Text shown START

Medical ultrasound has been used for decade as a tool to examine structure hidden inside the body. Visualization works by generating sound waves that bounce off internal tissues that are imaged on a computer screen. Low amounts of heat are produced in the process.
If ultrasound energy is more focused, more heat can be generated. Now a new category of cosmetic device has been approved by the FDA to allow for focused ultrasound energy to be used as a completely non-invasive alternative to surgical brow lifting.
The ultrasound device is first used to visualize what the tissues look like below the surface. A flat applicator is then slowly moved over the lower forehead and delivers calculated pulses of energy to generate a thermal coagulative effect at a prescribed depth within deep skin and superficial muscle.
In response, the body's lays down new collagen to repair the damage and in the process tightens and lifts the skin. Some lifting is noted immediately with more developing in the following months. The procedure, known as ultherapy™ requires no anesthesia or downtime.
Clinical evaluations showed that nine out of ten patients experienced significant eyebrow lift within 90 days. The one-time treatment takes approximately 30 minutes. Swelling or redness are uncommon and short-lived.
Surgical eyebrow lift (in most cases, performed as an endoscopic forehead lift) can be expensive and risk infection, hair loss, scarring, nerve damage, and prolonged healing time.
Botulinum toxin injections can also mildly modulate brow position by weakening the pull of muscle below the brow while allowing the muscle above it to contract unopposed. Treatment is safer than with surgery but can be followed by bruising, overcorrection, eyelid drooping, and asymmetry. Improvement is relatively fleeting as the effect of the toxin dissipates. Severe side-effects including loss of vision have been reported.

Text shown END
Given information START

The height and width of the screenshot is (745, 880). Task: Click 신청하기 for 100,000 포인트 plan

Given information END
Given information START

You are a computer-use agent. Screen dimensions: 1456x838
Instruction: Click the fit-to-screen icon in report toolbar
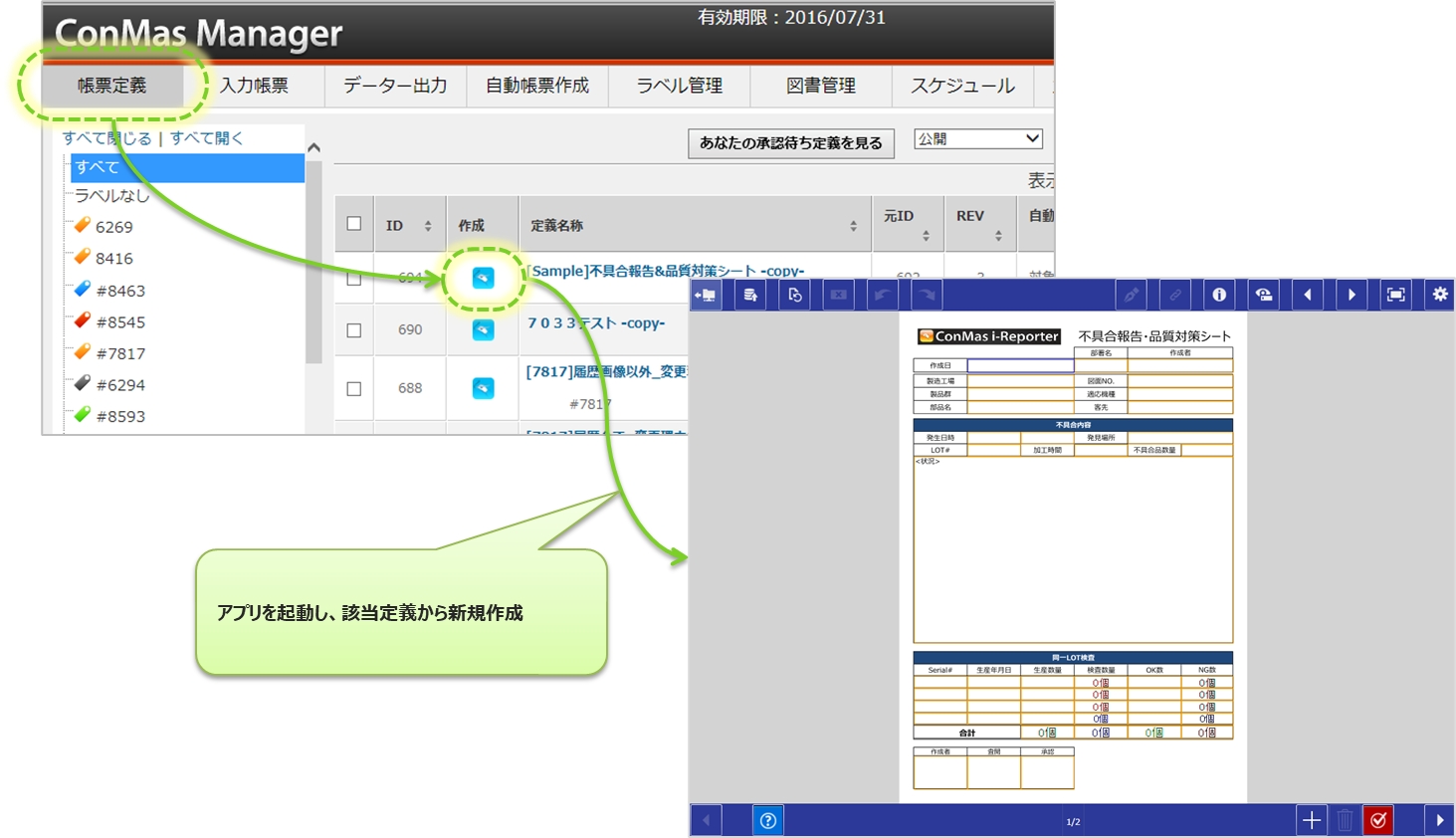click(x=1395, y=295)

Given information END

● **Problem details**: According to the text on ultrasound brow lifting, about how long does the one-time treatment take?

● **Expected output**: Approximately 30 minutes.